Detailed Documentation

The simplex algorithm is a widely-used efficient method for solving linear programming problems. Implementing the simplex algorithm in MATLAB enables efficient solutions to optimization problems, particularly those involving linear constraints and objective functions.

The fundamental approach of the simplex algorithm involves iteratively moving along the vertices of the feasible solution polyhedron to gradually approach the optimal solution. Core algorithmic steps include: initialization, selecting entering variables, selecting leaving variables, and updating the basis. In MATLAB, we can leverage matrix operations to simplify these computational steps, making the algorithm more efficient.

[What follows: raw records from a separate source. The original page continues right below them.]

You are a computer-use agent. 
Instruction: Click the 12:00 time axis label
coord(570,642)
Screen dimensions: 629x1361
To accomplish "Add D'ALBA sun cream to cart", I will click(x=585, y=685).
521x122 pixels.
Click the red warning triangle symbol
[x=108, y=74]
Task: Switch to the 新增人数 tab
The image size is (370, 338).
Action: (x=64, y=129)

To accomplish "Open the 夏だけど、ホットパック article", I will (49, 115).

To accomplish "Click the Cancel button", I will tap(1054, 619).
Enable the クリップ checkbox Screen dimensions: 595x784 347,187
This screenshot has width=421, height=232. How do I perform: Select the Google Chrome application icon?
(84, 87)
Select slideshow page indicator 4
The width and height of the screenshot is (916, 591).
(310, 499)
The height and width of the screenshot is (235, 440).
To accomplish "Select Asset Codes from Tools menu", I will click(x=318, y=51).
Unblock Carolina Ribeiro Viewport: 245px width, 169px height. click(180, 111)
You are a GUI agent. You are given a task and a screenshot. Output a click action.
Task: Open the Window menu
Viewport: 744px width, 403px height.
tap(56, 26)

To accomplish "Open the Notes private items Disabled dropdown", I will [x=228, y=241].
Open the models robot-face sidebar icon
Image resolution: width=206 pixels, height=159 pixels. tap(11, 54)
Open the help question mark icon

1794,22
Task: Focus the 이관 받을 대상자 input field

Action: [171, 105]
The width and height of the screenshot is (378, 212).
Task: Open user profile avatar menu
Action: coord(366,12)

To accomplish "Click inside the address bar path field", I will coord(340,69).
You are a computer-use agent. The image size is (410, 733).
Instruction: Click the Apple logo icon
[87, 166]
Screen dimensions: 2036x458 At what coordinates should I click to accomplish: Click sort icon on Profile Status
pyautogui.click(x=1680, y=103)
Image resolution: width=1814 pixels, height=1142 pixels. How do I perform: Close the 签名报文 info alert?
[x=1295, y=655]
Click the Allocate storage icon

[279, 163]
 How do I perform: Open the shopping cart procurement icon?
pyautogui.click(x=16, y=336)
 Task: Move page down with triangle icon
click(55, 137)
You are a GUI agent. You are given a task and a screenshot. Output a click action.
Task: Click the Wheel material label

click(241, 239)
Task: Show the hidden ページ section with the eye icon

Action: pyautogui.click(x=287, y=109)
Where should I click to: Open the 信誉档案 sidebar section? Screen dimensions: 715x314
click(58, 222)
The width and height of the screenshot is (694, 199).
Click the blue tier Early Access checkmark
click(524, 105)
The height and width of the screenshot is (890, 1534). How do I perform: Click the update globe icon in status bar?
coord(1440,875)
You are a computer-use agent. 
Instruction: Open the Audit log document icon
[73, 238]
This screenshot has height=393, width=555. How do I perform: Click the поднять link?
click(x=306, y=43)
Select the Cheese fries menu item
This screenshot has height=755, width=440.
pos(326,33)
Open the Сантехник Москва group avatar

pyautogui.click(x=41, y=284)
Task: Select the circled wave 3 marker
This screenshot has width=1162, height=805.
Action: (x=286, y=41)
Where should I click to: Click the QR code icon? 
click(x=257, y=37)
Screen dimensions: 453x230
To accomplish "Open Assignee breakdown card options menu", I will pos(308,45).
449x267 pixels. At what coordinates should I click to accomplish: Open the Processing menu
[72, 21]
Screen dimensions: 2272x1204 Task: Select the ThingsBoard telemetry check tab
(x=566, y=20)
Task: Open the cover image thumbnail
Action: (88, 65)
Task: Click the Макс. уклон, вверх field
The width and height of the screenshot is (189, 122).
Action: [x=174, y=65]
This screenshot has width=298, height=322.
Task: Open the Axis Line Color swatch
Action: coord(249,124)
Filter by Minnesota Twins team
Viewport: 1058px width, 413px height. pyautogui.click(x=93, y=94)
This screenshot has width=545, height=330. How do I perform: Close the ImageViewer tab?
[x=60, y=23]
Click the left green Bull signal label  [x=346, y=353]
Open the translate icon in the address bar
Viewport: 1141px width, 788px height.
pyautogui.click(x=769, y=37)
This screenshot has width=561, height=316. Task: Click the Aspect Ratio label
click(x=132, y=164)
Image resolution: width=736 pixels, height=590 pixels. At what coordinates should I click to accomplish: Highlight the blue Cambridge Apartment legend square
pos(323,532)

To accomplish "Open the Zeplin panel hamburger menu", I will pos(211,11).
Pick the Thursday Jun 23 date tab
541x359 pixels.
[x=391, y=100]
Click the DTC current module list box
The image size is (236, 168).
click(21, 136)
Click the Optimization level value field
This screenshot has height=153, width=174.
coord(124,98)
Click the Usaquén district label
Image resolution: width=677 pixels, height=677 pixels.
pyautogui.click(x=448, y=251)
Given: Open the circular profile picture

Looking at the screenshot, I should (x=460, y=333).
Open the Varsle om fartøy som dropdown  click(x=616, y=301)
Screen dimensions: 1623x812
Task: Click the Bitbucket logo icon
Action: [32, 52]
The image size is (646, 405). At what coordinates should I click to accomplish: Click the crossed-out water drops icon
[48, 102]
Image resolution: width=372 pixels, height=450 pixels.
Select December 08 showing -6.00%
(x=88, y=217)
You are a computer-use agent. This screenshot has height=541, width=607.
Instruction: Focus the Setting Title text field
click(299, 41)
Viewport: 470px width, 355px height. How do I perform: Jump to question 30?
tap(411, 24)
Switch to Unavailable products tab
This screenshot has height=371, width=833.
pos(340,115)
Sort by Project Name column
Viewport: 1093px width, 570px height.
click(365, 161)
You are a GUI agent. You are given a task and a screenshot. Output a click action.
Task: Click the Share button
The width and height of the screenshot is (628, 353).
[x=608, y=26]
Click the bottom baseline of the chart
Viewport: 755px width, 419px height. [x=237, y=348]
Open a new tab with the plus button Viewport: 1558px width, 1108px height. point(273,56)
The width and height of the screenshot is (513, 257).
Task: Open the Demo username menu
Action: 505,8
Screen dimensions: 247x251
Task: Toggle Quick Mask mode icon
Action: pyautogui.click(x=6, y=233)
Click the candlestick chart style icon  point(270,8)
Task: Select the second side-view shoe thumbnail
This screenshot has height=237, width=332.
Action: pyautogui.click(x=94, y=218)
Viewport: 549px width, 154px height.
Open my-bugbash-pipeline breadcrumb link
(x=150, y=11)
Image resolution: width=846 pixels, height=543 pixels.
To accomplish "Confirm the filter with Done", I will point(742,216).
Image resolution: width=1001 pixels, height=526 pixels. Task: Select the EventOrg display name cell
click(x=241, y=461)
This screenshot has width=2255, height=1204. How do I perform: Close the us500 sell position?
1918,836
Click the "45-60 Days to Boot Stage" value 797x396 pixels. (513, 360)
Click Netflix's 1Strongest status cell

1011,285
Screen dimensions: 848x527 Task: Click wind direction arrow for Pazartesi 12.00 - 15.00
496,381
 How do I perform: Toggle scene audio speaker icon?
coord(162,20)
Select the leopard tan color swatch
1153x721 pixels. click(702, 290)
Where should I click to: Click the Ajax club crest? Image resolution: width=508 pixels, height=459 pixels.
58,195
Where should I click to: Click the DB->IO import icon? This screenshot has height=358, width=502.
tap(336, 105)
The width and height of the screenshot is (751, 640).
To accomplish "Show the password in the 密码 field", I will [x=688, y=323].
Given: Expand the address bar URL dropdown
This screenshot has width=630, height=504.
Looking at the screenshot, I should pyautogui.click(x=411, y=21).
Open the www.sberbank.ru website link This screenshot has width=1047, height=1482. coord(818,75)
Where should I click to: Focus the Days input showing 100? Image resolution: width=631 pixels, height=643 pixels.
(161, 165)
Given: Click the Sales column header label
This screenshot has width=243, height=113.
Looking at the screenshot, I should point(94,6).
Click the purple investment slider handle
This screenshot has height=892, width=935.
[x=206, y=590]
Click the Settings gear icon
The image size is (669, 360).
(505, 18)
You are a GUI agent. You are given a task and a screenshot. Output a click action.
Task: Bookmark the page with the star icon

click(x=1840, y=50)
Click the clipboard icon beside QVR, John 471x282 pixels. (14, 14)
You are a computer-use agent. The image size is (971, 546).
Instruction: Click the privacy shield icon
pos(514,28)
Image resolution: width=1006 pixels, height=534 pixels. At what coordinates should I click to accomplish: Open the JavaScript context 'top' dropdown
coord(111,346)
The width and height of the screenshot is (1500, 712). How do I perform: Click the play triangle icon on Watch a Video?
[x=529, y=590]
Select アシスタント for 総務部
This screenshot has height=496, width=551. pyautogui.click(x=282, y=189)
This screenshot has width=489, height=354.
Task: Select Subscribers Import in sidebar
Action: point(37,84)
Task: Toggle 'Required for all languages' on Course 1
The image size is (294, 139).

First, we need to initialize the problem parameters, including the objective function coefficient matrix, constraint coefficient matrix, and right-hand side constraint values. We then determine whether to apply the two-phase method or Big-M method by checking if the initial basis is feasible, which addresses artificial variable issues.

During each iteration, the algorithm selects the non-basic variable that yields the greatest improvement in the objective function to enter the basis. The leaving variable is determined using the minimum ratio test to ensure the new solution remains feasible. This process continues until no further improvement in the objective function is possible, indicating an optimal solution has been reached.

MATLAB's implementation advantage lies in its powerful matrix computation capabilities, enabling efficient handling of large-scale linear programming problems. Additionally, MATLAB provides built-in functions like `linprog` that can further simplify the linear programming solution process.

In summary, implementing the simplex algorithm in MATLAB not only facilitates rapid solutions to linear programming problems but also provides a clear computational framework for learning optimization algorithms.